Lifestyle / Female
Sabtu, 28 Maret 2026 | 20:05 WIB
Gelaran APPMI Pra Tendance di Mal Kota Kasablanka, Jakarta Selatan, Jumat (27/3/2026). (Suara.com/Dini Afrianti Efendi)
Baca 10 detik
  • Ketua APPMI, Poppy Dharsono, menekankan warisan wastra sebagai komoditas utama penguatan ekonomi UMKM fashion.
  • Desainer APPMI akan mengutamakan wastra Indonesia, menjadikannya produk fashion modern untuk penggunaan sehari-hari.
  • Wastra Indonesia seperti ulos, tapis, dan batik harus dieksplorasi desainer menjadi produk mewah bernilai jual tinggi.

Suara.com - Ketua Umum Asosiasi Perancang Pengusaha Mode Indonesia (APPMI) Poppy Dharsono mengatakan heritage atau warisan wastra Indonesia harus menjadi komoditas utama di masa ekonomi sulit seperti saat ini.

Alih-alih mengedepankan pemberian sembako atau sumbangan, Poppy menekankan pentingnya memberdayakan UMKM fashion agar bisa berkembang.

Menurutnya, cara ini membuat masyarakat memiliki mata pencaharian sekaligus menggerakkan roda ekonomi.

"Apalagi dalam keadaan sulit kayak gini, sudah waktunya heritage kita dipakai sebagai dasar dari komoditas kita, yang menjadi produk fashion yang lebih memiliki nilai tambah," ujar Poppy dalam gelaran APPMI Pra Tendance di Mal Kota Kasablanka, Jakarta Selatan, Jumat (27/3/2026).

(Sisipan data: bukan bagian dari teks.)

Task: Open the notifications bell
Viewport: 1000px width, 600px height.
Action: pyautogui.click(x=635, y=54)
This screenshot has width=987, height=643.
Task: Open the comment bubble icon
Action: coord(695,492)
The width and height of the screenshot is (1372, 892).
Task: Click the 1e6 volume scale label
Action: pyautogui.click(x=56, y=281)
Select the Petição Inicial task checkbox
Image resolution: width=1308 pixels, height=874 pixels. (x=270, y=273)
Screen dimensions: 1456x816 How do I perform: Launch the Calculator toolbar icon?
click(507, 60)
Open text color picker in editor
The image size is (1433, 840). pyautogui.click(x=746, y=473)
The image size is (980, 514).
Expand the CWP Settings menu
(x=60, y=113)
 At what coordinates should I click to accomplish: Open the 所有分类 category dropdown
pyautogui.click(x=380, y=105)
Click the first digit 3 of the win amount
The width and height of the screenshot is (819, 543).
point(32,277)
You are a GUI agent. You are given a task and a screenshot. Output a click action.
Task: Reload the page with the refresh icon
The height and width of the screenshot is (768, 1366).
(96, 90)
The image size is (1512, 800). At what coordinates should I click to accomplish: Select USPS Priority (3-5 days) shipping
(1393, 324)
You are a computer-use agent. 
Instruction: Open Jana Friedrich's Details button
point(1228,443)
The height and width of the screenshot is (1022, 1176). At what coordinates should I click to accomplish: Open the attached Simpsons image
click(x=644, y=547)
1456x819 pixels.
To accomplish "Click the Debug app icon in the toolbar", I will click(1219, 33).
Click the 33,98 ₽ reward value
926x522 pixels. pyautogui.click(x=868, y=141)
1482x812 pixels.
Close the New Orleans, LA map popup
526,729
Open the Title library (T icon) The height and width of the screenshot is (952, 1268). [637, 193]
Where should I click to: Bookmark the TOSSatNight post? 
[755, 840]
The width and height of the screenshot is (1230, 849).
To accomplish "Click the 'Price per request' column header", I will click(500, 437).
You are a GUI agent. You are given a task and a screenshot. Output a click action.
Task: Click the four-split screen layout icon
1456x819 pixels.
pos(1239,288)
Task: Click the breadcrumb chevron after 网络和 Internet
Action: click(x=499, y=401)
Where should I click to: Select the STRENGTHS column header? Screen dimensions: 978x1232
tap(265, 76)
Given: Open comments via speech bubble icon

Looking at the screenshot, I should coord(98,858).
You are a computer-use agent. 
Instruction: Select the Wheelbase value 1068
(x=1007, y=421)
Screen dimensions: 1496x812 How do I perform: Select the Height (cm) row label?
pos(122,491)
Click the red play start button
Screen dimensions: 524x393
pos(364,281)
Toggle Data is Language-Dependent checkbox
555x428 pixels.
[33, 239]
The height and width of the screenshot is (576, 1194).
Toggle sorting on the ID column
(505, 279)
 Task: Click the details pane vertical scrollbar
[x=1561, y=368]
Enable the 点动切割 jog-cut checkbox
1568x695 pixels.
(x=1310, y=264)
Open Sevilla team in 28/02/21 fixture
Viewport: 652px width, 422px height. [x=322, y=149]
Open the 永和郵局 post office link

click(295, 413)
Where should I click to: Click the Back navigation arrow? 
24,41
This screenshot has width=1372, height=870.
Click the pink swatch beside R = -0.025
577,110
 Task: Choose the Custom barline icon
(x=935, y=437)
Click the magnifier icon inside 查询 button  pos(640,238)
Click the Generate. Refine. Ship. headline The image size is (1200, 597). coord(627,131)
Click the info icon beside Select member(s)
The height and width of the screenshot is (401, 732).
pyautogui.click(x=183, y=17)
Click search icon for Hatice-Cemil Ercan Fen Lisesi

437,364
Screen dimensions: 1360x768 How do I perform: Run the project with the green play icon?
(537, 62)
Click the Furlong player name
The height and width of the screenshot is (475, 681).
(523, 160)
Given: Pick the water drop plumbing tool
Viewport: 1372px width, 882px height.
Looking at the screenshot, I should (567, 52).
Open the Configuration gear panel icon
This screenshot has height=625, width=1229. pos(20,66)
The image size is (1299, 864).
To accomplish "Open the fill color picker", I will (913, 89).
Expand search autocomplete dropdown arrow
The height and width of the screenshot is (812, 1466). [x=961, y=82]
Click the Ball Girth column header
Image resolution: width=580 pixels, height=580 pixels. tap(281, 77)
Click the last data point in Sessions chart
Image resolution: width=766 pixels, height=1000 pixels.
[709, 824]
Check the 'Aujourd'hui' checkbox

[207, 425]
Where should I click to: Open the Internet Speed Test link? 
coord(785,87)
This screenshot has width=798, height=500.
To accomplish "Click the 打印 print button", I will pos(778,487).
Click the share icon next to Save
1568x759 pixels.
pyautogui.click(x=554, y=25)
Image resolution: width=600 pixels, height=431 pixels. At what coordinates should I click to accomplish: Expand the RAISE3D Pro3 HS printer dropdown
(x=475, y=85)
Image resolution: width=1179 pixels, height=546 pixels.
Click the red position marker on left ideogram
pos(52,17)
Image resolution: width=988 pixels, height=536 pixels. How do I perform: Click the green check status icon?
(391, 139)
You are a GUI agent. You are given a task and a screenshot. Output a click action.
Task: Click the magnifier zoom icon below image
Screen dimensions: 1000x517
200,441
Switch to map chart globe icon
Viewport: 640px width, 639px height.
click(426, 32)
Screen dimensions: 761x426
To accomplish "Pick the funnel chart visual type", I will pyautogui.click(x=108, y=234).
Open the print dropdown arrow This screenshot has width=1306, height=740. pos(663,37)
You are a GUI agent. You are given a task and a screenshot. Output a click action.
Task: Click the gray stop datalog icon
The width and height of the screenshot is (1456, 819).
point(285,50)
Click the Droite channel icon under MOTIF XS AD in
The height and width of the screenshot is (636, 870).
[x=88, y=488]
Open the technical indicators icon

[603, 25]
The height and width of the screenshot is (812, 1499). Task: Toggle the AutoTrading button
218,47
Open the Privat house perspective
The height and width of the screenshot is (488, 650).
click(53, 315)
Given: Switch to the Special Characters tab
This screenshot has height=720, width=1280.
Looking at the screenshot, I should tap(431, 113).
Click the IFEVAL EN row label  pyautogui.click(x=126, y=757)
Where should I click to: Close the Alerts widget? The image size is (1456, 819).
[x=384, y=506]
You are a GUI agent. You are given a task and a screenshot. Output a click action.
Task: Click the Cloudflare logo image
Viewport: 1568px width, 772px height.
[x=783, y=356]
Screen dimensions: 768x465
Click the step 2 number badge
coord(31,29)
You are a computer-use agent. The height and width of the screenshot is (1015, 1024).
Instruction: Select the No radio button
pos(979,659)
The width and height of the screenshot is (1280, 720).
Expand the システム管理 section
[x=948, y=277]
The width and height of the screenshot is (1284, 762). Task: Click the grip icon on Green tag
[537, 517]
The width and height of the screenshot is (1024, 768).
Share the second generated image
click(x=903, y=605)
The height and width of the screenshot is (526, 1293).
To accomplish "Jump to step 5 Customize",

Hal ini juga menjadi alasan para desainer APPMI akan mengutamakan wastra dan kekayaan Indonesia dalam karya yang dihasilkan.

Apalagi, kata Poppy, Indonesia memiliki kekayaan kain wastra yang belum sepenuhnya dieksplorasi dan dikenalkan kepada generasi muda.

Namun, Poppy menyadari kebanyakan orang masih menggunakan kain wastra hanya di waktu tertentu karena memberi kesan formal dan "berat".

Di sinilah peran desainer dibutuhkan, yakni menghadirkan fashion berbasis wastra yang lebih ringan untuk penggunaan sehari-hari.

Gelaran APPMI Pra Tendance di Mal Kota Kasablanka, Jakarta Selatan, Jumat (27/3/2026). (Suara.com/Dini Afrianti Efendi)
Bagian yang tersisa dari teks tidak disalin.